In fact, the gammas tend to be most authoritarian people I know (and by that, I mean democratic socialist as opposed to the libertarian socialists the rest of my pals are)


----------



## DavidH (Apr 21, 2017)

mrrrmaid said:


> Please enlighten me or back up your claim.
> 
> Fe = expression, conveying emotion, getting people excited, describing emotional states, creating a sense of unity. Nothing there suggests any opinion on economics left or right.
> Fi = personal relationships, ethical and moral judgements, describing how they feel about something / how it affects them. Again, nothing suggests right wing economics.
> ...


Nope.


----------



## DavidH (Apr 21, 2017)

mrrrmaid said:


> like, everyone I'm friends with is bottom left corner of the political compass. I don't tend to make friends outside that political spectrum. But the quadra split is much more varied - maybe 40% alpha, 40% delta, 15% beta, 5% gamma. By your logic I should know a much wider variety of political opinions OR all my friends would be alpha. It just makes no sense.
> 
> In fact, the gammas tend to be most authoritarian people I know (and by that, I mean democratic socialist as opposed to the libertarian socialists the rest of my pals are)


If you don’t understand politics nor Socionics, then you really haven’t just stated anything at all.


----------



## mrrrmaid (Aug 11, 2018)

DavidH said:


> If you don’t understand politics nor Socionics, then you really haven’t just stated anything at all.


Nothing I said suggested I don't understand politics. I'm a week away from finishing a Social Science MA degree so I've got a pretty good grasp on it actually. Nothing I said required much understanding of politics either. I said all my friends are libertarian socialists, meaning they vote or campaign in a way that reflects that political stance. Even if my typing is off, is it more likely that everyone I know is Alpha or that your unsubstantiated claim is wrong? You're still yet to provide any reasoning or evidence to how this claim has any basis in socionics theory. I've seen it no where else.


----------



## DavidH (Apr 21, 2017)

mrrrmaid said:


> Nothing I said suggested I don't understand politics. I'm a week away from finishing a Social Science MA degree so I've got a pretty good grasp on it actually. Nothing I said required much understanding of politics either. I said all my friends are libertarian socialists, meaning they vote or campaign in a way that reflects that political stance. Even if my typing is off, is it more likely that everyone I know is Alpha or that your unsubstantiated claim is wrong? You're still yet to provide any reasoning or evidence to how this claim has any basis in socionics theory. I've seen it no where else.
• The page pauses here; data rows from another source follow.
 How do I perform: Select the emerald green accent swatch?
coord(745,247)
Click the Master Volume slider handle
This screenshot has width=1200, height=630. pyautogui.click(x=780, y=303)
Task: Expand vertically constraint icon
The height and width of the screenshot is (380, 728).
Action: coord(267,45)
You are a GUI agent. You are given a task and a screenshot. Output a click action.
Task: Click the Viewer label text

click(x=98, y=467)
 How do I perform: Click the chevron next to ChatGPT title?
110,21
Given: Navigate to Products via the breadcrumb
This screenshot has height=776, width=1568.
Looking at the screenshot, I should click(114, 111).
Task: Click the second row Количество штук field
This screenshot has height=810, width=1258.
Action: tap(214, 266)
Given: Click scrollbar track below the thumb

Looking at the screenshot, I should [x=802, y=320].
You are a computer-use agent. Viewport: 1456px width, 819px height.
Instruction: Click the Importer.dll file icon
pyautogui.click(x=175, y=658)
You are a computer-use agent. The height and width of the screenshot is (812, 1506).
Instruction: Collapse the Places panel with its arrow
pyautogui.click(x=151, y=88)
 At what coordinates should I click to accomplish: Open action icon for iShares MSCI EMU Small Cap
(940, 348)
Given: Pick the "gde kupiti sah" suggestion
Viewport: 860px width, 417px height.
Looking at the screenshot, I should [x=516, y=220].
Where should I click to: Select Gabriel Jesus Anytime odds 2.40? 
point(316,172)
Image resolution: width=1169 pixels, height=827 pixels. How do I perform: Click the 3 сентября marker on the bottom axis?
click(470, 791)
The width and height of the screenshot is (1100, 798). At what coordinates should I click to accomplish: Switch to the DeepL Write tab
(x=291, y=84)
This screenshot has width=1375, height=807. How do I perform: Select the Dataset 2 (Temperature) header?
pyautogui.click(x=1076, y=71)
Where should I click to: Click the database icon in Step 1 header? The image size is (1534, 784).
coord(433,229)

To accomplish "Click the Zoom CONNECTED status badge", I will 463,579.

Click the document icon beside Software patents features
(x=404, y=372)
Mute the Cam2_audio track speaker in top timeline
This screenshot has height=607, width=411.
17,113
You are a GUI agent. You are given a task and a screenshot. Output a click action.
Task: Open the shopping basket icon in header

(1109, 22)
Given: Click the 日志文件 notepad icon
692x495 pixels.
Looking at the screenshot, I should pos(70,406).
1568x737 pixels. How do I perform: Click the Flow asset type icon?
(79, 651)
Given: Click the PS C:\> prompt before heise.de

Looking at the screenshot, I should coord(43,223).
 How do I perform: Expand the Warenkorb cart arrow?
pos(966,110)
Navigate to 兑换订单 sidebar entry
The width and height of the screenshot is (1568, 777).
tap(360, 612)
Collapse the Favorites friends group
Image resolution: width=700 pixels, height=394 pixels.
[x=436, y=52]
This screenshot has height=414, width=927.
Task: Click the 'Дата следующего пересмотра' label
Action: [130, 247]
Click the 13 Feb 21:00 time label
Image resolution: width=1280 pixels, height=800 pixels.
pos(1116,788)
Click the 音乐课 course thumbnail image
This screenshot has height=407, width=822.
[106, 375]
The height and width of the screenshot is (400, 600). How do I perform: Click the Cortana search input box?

It’s most likely that you are wrong.

For your claims concerning politics, you have not qualified your statements with a government. You stated they are a certain political stance. They are this political stance at the local, regional, state, national, and international levels?


----------



## mrrrmaid (Aug 11, 2018)

DavidH said:


> It’s most likely that you are wrong.


lol once again, thanks for clarifying. Me being wrong is the same as all my friends being alpha, which doesn't statistically make sense (though I'd love for everyone to be on the Ne/Si axis, alas it is not so).



> For your claims concerning politics, you have not qualified your statements with a government. You stated they are a certain political stance. They are this political stance at the local, regional, state, national, and international levels?


To locate their politics spatially - British context, British government. I'd say most of them are unsatisfied with the options available to them in terms of voting (not left or liberal enough) but recent years 90% of them have rallied behind Jeremy Corbyn as the best we've got. The remainder don't vote since they don't believe in party politics / are anarchists. Before Corbyn I'd say that number was 50% rather than 10. 

I can get behind Alpha being most likely to be libertarian but that's as far as I can see. If you had made a thread about general political trends of quadras then I wouldn't be so stuck on this but since you answered someone's query on the difference between Aristocracy and Democracy with broad dichotomies I don't think it's a useful comparison to make. Particularly with no explanation as to why you think that.


----------



## DavidH (Apr 21, 2017)

mrrrmaid said:


> lol once again, thanks for clarifying. Me being wrong is the same as all my friends being alpha, which doesn't statistically make sense (though I'd love for everyone to be on the Ne/Si axis, alas it is not so).
> 
> 
> 
> ...


Congratulations. Neither you nor your friends understand politics nor Socionics.

UK is confirmed Delta.


----------



## Wisteria (Apr 2, 2015)

Felipe said:


> Also I'd like to ask about the Reinin dichotomy Aristocract vs Democrat and if it has anything to do with someone's political views. I considered myself to be generally democrat throughout life but then there are some occasions where I can be extremely elitist and Aristocratic, so how can I really spot the difference? Most people I've encountered seems to me are Aristocratic I think. Or maybe this is one of those dichotomies not to be taken too seriously, I don't know.


I don't know about either politics or this dichotomy, but I think socionics types the politics of some countries. Perhaps you could use that to understand the quadras and the aristocratic/diplomatic dichotomy. Apparently the US is Gamma (LIE), UK is Delta (LSE), Japan is also Delta but with a preference for Si over Te (SLI), France was Alpha (SEI) and Germany was something like LSI.



Felipe said:


> Maybe I should open another thread about Trump's type but I think he has been typed SEE by Gulenko. He does seem to give off more emotionally charged judgements.


He probably rehearsed that. He probably isn't SEE;






(I remember watching this before Trump was elected president and we just laughing at this whole show xD)


----------